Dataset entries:
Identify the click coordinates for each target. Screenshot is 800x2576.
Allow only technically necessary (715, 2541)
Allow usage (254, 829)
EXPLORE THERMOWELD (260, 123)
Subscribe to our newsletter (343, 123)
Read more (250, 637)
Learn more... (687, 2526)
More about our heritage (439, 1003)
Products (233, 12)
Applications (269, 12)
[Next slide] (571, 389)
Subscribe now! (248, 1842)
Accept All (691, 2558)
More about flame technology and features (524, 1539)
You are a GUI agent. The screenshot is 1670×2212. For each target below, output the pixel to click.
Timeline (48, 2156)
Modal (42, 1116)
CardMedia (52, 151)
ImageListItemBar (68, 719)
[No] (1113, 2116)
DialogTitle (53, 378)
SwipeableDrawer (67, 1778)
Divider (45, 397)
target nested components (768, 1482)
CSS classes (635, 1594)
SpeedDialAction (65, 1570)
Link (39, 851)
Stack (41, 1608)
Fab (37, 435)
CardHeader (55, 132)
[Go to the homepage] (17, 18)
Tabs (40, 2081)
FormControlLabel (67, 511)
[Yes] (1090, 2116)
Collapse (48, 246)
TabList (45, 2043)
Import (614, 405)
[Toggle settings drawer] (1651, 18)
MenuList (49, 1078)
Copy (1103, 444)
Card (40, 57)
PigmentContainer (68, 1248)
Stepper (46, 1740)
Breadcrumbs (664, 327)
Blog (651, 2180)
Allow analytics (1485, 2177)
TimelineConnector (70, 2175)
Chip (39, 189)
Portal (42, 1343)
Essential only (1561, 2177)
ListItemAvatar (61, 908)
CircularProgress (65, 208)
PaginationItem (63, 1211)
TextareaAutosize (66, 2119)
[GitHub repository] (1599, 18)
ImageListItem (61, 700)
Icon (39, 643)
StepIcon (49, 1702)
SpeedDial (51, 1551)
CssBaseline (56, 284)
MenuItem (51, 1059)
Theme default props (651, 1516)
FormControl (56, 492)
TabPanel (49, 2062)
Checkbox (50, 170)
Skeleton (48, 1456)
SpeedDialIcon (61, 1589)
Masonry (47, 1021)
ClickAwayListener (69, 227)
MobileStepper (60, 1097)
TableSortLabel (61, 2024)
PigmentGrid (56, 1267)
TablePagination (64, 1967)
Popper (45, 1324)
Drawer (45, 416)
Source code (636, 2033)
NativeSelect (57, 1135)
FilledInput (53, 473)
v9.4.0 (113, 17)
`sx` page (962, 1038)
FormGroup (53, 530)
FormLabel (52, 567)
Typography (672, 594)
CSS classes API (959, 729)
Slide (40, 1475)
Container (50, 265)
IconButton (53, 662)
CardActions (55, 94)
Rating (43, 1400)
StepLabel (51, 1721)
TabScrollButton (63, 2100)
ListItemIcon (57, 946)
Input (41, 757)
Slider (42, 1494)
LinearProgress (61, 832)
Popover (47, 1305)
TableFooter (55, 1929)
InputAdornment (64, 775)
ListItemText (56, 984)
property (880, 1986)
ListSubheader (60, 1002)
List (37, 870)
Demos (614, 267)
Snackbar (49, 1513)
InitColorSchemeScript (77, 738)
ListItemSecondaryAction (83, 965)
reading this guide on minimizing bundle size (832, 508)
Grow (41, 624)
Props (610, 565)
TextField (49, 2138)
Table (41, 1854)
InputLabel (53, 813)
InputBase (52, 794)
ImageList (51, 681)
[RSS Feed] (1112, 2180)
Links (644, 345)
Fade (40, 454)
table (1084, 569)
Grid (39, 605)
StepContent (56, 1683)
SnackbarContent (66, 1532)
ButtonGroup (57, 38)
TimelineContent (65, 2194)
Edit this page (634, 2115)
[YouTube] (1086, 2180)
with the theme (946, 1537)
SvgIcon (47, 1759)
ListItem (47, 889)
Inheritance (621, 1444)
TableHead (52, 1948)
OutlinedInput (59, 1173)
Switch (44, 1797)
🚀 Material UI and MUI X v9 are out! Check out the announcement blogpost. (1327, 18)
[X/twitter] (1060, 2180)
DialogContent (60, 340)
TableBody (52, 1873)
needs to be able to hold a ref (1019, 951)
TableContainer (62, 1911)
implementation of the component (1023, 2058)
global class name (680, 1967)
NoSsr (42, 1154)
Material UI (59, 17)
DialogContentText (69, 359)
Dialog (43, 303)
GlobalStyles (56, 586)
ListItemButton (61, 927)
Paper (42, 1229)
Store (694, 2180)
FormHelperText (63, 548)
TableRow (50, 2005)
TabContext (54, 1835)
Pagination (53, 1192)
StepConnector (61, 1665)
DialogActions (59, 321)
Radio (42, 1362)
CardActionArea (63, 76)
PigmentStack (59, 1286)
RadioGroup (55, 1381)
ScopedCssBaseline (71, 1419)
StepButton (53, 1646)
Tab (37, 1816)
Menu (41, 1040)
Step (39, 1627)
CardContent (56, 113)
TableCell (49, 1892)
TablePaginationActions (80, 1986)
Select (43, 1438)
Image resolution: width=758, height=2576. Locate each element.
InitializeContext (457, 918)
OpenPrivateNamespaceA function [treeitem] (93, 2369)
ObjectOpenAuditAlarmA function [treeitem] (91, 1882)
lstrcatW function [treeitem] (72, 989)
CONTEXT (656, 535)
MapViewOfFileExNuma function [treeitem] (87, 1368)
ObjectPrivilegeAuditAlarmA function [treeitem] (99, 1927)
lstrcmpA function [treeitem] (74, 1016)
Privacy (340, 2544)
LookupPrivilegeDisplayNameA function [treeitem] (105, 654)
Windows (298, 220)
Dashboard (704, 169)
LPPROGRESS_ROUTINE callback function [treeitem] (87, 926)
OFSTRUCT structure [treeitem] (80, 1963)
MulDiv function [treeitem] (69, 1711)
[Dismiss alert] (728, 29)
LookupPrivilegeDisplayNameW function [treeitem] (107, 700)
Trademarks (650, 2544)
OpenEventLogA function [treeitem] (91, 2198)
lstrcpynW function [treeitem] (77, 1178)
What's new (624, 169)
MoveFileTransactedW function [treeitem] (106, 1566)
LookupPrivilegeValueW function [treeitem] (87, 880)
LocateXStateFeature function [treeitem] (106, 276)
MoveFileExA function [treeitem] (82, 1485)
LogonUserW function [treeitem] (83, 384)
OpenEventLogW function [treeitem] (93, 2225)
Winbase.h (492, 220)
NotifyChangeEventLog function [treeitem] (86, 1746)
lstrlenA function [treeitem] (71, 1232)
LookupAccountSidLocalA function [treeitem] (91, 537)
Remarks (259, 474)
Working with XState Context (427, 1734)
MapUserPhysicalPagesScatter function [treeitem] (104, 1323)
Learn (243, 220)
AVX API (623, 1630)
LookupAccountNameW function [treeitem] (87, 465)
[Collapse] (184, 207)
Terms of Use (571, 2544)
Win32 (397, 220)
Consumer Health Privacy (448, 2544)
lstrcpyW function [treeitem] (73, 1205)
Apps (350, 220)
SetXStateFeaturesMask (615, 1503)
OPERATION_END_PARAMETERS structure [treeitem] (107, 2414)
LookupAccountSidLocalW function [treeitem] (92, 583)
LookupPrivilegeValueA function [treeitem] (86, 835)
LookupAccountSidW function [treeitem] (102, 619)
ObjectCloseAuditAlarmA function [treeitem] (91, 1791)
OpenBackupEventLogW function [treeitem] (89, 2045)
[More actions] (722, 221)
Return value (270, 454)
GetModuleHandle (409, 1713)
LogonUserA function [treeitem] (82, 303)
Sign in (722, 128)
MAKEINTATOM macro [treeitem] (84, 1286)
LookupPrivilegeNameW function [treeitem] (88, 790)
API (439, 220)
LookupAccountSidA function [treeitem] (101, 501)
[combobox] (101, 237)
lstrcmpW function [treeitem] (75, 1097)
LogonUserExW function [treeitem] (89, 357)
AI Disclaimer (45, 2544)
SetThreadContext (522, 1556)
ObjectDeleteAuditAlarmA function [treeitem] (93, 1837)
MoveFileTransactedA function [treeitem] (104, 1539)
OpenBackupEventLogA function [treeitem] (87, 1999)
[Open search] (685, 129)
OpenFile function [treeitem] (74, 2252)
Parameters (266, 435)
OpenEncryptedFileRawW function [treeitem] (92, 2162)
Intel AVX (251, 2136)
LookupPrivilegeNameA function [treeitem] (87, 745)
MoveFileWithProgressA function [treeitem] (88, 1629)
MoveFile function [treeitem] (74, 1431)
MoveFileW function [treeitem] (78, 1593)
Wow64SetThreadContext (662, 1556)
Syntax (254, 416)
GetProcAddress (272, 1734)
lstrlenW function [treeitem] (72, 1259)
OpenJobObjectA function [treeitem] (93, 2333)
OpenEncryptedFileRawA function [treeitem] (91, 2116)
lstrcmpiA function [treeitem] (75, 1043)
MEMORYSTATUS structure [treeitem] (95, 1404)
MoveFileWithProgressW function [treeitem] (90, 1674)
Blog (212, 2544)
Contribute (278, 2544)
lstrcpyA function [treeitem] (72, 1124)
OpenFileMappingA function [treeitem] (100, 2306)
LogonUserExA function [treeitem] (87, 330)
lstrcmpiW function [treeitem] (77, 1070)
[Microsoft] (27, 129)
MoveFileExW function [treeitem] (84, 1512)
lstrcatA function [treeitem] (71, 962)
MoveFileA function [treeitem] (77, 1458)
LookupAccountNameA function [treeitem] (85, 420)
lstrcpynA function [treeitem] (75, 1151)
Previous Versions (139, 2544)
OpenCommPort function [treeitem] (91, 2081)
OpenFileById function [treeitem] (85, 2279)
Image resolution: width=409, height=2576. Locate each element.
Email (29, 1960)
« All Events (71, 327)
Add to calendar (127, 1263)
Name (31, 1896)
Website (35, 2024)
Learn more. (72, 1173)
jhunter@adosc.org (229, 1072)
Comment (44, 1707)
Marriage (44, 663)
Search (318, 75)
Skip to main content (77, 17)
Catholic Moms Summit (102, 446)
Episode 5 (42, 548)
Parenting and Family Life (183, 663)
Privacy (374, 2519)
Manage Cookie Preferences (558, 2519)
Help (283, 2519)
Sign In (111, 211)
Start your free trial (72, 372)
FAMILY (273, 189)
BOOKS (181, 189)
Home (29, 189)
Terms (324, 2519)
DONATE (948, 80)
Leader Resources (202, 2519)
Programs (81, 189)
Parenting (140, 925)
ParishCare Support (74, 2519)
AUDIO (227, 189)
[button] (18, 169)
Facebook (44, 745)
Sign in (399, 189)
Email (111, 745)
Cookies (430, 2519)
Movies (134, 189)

#### Task details
The required result is an exact repetition of the lines from the one containing "Privacy (374, 2519)" through the last line of the data.

#### Response below
Privacy (374, 2519)
Manage Cookie Preferences (558, 2519)
Help (283, 2519)
Sign In (111, 211)
Start your free trial (72, 372)
FAMILY (273, 189)
BOOKS (181, 189)
Home (29, 189)
Terms (324, 2519)
DONATE (948, 80)
Leader Resources (202, 2519)
Programs (81, 189)
Parenting (140, 925)
ParishCare Support (74, 2519)
AUDIO (227, 189)
[button] (18, 169)
Facebook (44, 745)
Sign in (399, 189)
Email (111, 745)
Cookies (430, 2519)
Movies (134, 189)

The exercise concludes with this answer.